En pratique, comment ça se passe ?
La procédure à suivre figure normalement dans la « notice vie privée » (ou tout autre document équivalent) qui a été communiquée aux collaborateurs et qui renseigne la personne de contact, ainsi que certaines modalités pratiques (par exemple la nécessité, ou non, de joindre une pièce d’identité, en fonction du système mis en place en interne). L’employeur doit répondre à cette demande dans les meilleurs délais et au plus tard dans un délai d’1 mois à compter du moment où il l’a reçue. Ce délai peut être prolongé si la demande est complexe ou si l’employeur reçoit de nombreuses demandes.
Est-ce un droit absolu ?
Non, la logique première est de permettre aux personnes concernées de « reprendre le contrôle » sur leurs propres données. Pour autant, tout n’est pas permis.
Le RGPD lui-même reconnaît que l’exercice de ce droit ne devrait “pas porter atteinte aux droits ou libertés d’autrui, y compris [mais donc pas seulement] au secret des affaires ou à la propriété intellectuelle”. Également, un employeur « qui traite une grande quantité de données » peut demander à un collaborateur de préciser au préalable sur quelles données/opérations de traitement sa demande porte, ce qui permet de réfréner certaines formes de « fishing expedition » qui ne répondent pas vraiment à la logique sous-jacente de ce droit. Par ailleurs, il peut refuser de donner suite aux demandes qui sont « manifestement infondées ou excessives, notamment [mais donc pas seulement] en raison de leur caractère répétitif”.

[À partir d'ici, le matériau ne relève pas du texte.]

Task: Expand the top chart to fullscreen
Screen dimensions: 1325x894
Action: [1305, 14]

A l’étranger, plusieurs décisions de justice ont déjà été rendues depuis l’entrée en vigueur du RGPD, notamment en ce qui concerne l’accès à un dossier disciplinaire. De même, pour l’autorité française de protection des données, « c’est un droit personnel qui ne doit pas porter atteinte aux droits des tiers (exemple : autre salarié, visiteur, etc.). Par exemple, dans le cas d’un droit d’accès portant sur un rapport circonstancié établi à la suite d’un dysfonctionnement, l’identité des personnes mentionnées dans le document, autres que la personne exerçant son droit, devra être occultée » L’Autorité belge de Protection des Données elle-même a indiqué que ce droit ne justifiait pas la remise à un ancien collaborateur d’une copie de l’ensemble des emails qui se trouvaient dans sa messagerie électronique au moment de son départ et dans lesquels il était simplement l’auteur de ces emails ou l’un de leurs destinataires.
Malheureusement, sur plusieurs aspects pratiques il y a encore des divergences de vue entre autorités et il faudrait donc qu’un arrêt de la Cour de Justice de l’Union Européenne intervienne rapidement sur la question pour y mettre bon ordre.

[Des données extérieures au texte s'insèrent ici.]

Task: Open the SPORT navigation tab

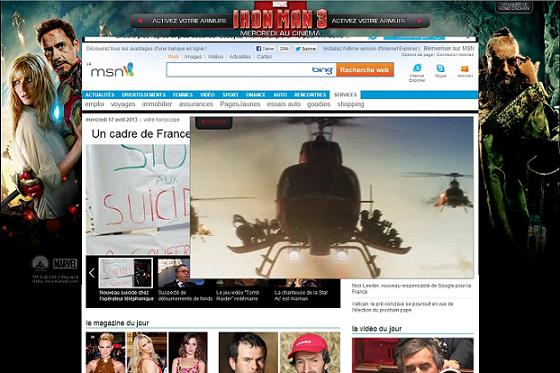Action: point(230,95)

Tout est une question d’équilibre
En résumé, ce droit d’accès n’est pas absolu, mais, en pratique, la tâche peut s’avérer complexe lorsqu’il s’agit de satisfaire à la fois au droit d’une personne de « récupérer le contrôle » sur ses propres données et les intérêts légitimes d’un employeur de ne pas révéler davantage d’informations que nécessaire, notamment lorsqu’il convient de protéger les droits et libertés d’autrui, en ce compris les siens.